After reviewing many 2567s for F-tag 656 throughout 2021, a trend emerged: facilities had care areas that required a care plan decision to proceed to the care plan, but the facility did not develop a care plan that addressed the care area. While the exact wording varies on each report, it often sounds like this: “The care area assessment summary documented the areas of cognitive loss, visual function, communication, activities of daily living, urinary incontinence, falls, nutritional status, fluid maintenance, dental care, and pressure ulcer would be addressed on the care plan…. The director of nurses reported the care plan should have been completed with all of the areas addressed on the assessment.”
Primary Lesson Learned: The care area process is the critical thinking part of the RAI process.
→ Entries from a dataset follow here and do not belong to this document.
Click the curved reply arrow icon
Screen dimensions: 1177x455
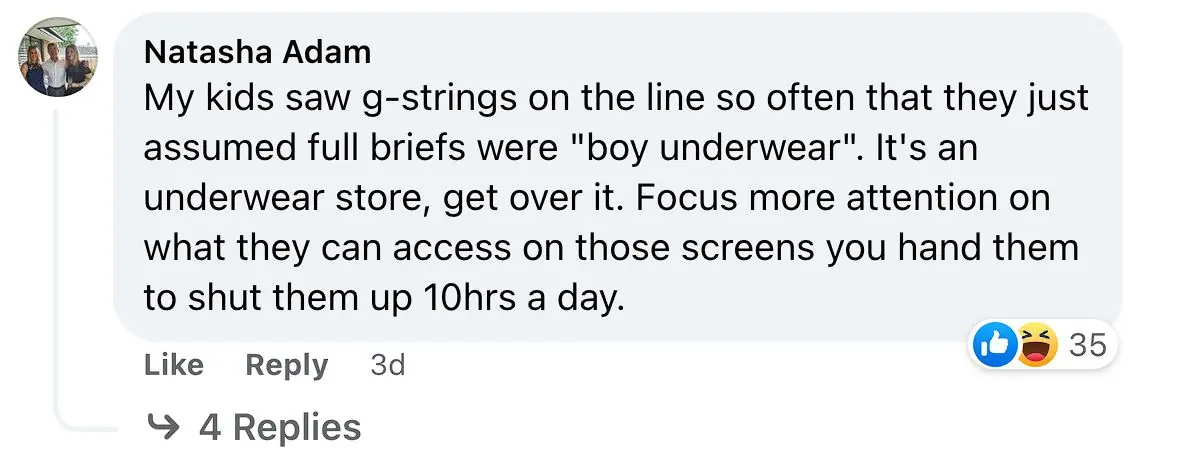tap(161, 427)
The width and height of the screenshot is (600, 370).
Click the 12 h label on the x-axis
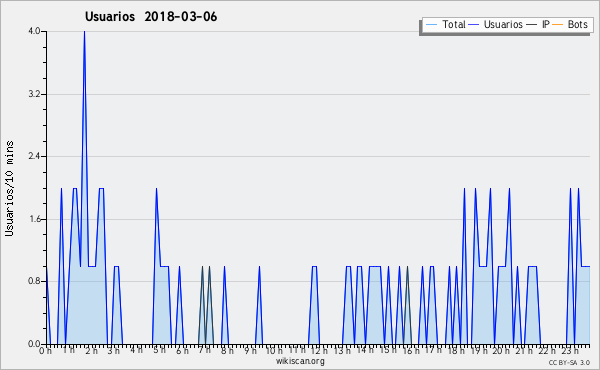318,350
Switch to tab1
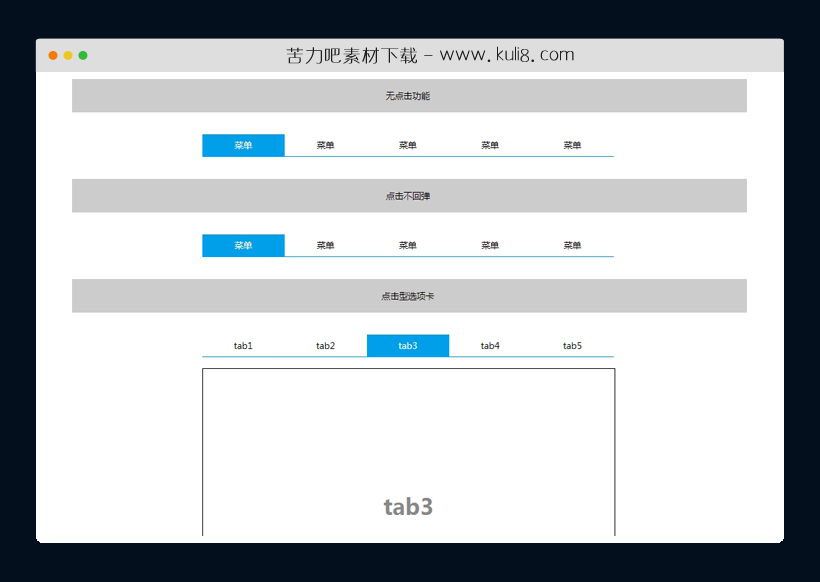820x582 pixels. 243,345
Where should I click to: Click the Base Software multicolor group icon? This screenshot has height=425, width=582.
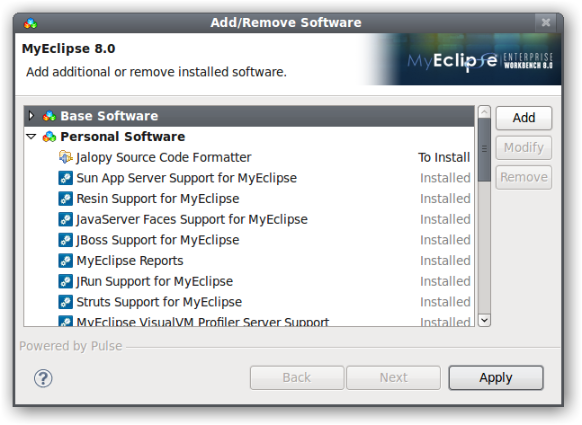click(x=49, y=116)
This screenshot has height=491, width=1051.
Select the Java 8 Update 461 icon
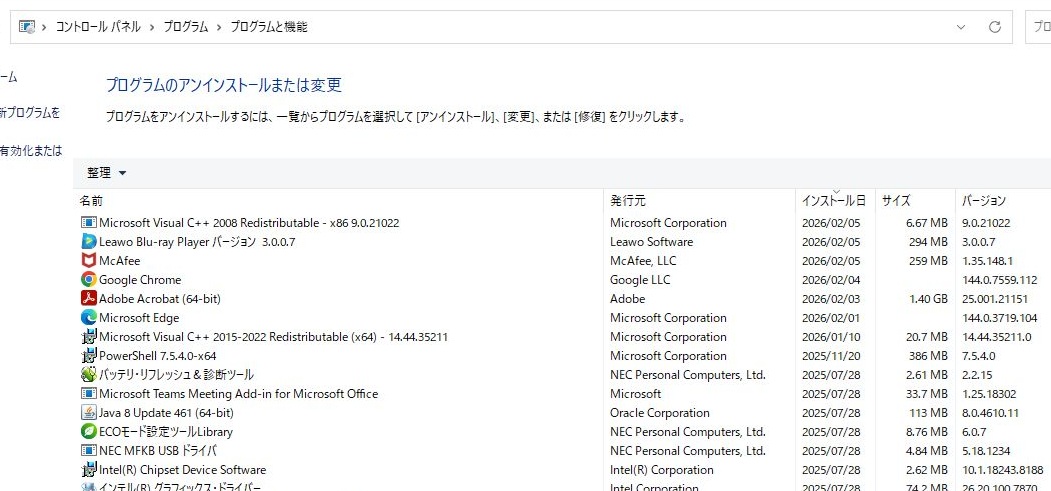click(x=88, y=413)
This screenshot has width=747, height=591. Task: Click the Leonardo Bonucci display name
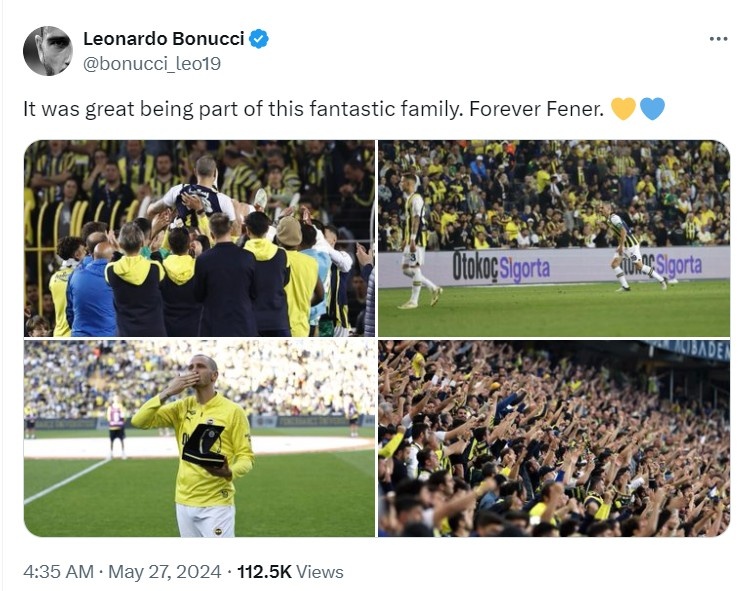pyautogui.click(x=163, y=39)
The MDS assessment, in and of itself, is not comprehensive—but once you incorporate critical thought, it becomes a comprehensive assessment. It is critical to use this critical thinking process to develop an individualized, person-centered care plan. In addition, failure to follow through on decisions made during the CAA process can also result in omissions in the care plan or an ineffective care plan.
The Bottom Line: From MDS accuracy, to resident assessment, to the care plan, the CAA process is an essential component that, when poorly done, has the potential to negatively affect quality of care or be detrimental to the resident’s quality of life. However, when the MDS is coded with integrity and the care areas are thoroughly assessed and used to develop the comprehensive care plan, the result can be a holistic approach to resident care that promotes quality outcomes and reduces survey risk. In addition, CAA notes can help move the process from a multidisciplinary approach to care planning to an interdisciplinary approach. When IDT members review team members’ CAA summary notes, they can better understand how problems are interconnected, align goals, and develop more effective care plans.